### TASK OBJECTIVE
Search the material for the string "header", then return every line where it is found.

### THE RECORDS
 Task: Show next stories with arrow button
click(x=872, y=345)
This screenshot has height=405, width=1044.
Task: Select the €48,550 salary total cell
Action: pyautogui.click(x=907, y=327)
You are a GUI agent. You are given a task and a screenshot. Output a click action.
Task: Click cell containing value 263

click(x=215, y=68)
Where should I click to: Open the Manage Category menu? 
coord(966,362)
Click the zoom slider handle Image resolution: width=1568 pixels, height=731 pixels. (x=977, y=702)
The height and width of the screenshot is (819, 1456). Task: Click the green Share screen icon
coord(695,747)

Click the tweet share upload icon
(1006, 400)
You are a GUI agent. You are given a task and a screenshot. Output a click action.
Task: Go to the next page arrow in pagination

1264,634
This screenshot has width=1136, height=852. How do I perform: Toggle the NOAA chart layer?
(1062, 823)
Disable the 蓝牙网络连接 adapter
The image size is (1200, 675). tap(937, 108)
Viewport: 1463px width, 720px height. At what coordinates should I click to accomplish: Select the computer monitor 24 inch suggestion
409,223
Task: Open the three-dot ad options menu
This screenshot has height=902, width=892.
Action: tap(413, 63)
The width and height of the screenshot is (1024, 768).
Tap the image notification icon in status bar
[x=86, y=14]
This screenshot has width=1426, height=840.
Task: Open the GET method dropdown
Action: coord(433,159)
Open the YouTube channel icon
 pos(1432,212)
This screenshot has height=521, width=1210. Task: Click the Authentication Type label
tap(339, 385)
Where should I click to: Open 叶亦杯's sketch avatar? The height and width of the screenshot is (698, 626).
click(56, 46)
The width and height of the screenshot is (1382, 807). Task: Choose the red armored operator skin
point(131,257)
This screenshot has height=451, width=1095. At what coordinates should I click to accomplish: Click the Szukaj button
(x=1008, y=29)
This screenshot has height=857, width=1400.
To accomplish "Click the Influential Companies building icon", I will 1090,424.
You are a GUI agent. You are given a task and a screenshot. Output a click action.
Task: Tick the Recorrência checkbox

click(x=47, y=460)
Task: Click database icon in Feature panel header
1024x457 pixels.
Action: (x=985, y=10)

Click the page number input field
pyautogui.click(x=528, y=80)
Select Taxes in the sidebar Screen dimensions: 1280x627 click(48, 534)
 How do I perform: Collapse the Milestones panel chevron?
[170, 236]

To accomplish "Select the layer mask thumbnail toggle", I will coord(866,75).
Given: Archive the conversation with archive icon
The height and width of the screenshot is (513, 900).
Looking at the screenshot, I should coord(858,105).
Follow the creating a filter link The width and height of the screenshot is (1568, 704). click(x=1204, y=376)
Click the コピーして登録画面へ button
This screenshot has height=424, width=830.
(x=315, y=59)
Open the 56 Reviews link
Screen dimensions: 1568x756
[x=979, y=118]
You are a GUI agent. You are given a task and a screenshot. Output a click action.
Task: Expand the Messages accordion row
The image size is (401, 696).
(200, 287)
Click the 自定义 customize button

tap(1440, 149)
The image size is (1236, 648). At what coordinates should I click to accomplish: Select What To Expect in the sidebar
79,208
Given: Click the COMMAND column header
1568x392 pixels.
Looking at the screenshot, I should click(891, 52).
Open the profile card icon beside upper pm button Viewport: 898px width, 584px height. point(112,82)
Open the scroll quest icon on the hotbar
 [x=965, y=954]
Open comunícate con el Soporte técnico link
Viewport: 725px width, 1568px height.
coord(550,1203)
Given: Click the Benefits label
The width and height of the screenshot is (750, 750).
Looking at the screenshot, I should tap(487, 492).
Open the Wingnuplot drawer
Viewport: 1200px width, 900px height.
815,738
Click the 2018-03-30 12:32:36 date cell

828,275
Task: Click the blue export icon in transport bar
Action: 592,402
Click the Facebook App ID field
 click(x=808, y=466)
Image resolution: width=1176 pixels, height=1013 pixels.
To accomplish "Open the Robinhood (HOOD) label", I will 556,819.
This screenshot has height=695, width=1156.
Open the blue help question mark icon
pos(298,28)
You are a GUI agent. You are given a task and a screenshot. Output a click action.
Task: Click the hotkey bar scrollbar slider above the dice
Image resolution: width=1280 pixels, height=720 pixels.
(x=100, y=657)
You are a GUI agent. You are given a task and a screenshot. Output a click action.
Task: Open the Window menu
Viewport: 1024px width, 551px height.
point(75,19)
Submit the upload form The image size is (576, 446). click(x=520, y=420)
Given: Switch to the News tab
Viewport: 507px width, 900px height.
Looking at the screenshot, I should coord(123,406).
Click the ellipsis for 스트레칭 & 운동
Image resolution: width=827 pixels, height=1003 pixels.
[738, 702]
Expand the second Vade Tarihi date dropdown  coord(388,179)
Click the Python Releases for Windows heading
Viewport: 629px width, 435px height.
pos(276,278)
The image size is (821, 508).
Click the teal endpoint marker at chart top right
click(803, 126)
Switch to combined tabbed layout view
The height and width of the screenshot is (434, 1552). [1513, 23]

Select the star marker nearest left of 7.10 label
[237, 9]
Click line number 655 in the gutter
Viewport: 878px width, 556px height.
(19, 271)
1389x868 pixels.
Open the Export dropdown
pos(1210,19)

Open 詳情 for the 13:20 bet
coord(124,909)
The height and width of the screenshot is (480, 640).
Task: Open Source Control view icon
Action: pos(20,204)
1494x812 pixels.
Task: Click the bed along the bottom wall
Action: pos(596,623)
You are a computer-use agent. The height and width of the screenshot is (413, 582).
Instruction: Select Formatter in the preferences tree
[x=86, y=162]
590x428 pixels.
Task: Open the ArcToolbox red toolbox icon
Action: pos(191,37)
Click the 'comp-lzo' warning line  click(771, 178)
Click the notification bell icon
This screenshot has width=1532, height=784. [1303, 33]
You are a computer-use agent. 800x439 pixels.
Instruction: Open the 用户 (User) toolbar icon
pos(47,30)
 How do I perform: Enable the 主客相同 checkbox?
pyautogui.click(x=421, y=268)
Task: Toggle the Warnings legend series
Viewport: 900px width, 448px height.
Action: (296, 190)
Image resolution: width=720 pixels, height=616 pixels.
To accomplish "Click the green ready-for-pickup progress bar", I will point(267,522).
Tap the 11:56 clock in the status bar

### ANSWER TO THIS EXERCISE
Task: Click database icon in Feature panel header
Given: Click the COMMAND column header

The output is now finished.